And we fund over 30% of the pathetic joke.

(CNS News) — As the tenth anniversary of the 9/11 terrorist attacks approaches, the United Nations is no closer to reaching a universal definition of terrorism than it was in 2001 — or indeed than it was five years before then, when negotiations first began on drafting a comprehensive convention on international terrorism.

The main hurdle, then as now, is the insistence by the bloc of Islamic states that any definition of terrorism should leave a loophole for “resistance” against foreign occupation.

The Organization of the Islamic Conference (OIC), which was established in 1969 with “liberating” Jerusalem as its primary focus, is unwilling to give ground on the issue as many of its governments believe that doing so would be tantamount to betraying the Palestinian cause.

The “occupation” exemption is usually cited in the context of the Israeli-Palestinian conflict, but it would also provide cover for the anti-Indian jihad in Kashmir, a Muslim-majority territory divided between India and Pakistan and claimed by both.

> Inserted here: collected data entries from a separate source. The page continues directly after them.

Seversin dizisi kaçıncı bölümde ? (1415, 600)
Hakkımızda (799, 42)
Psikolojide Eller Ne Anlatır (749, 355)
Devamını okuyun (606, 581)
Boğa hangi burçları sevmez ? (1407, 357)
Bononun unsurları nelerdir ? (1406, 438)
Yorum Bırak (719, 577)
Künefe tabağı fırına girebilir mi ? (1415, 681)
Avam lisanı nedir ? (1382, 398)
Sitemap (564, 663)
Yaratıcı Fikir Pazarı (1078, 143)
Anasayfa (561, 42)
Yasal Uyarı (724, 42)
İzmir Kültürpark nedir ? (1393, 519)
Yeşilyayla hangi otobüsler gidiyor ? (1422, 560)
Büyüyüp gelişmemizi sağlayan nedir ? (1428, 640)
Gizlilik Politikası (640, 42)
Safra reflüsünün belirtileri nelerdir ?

India has been a major target of terrorism, both in what some Islamic states call “Indian-occupied Kashmir” and elsewhere. Not coincidentally, New Delhi has spearheaded the push for a international terrorism convention since 1996.

A U.N. General Assembly resolution passed that year established an “Ad-Hoc Committee” to elaborate on the draft convention proposed by India. It has met every year since then, for a one- or two-week period usually in the spring, but consensus on a terrorism definition remain elusive.

Its 15th session was held in New York last week.

According to Anne Bayefsky, editor of the Hudson Institute’s Eye on the U.N. project, the OIC once again raised the argument that there is a “distinction between terrorism and the struggle for the rights of self-determination by people under foreign occupation and colonial or alien domination.”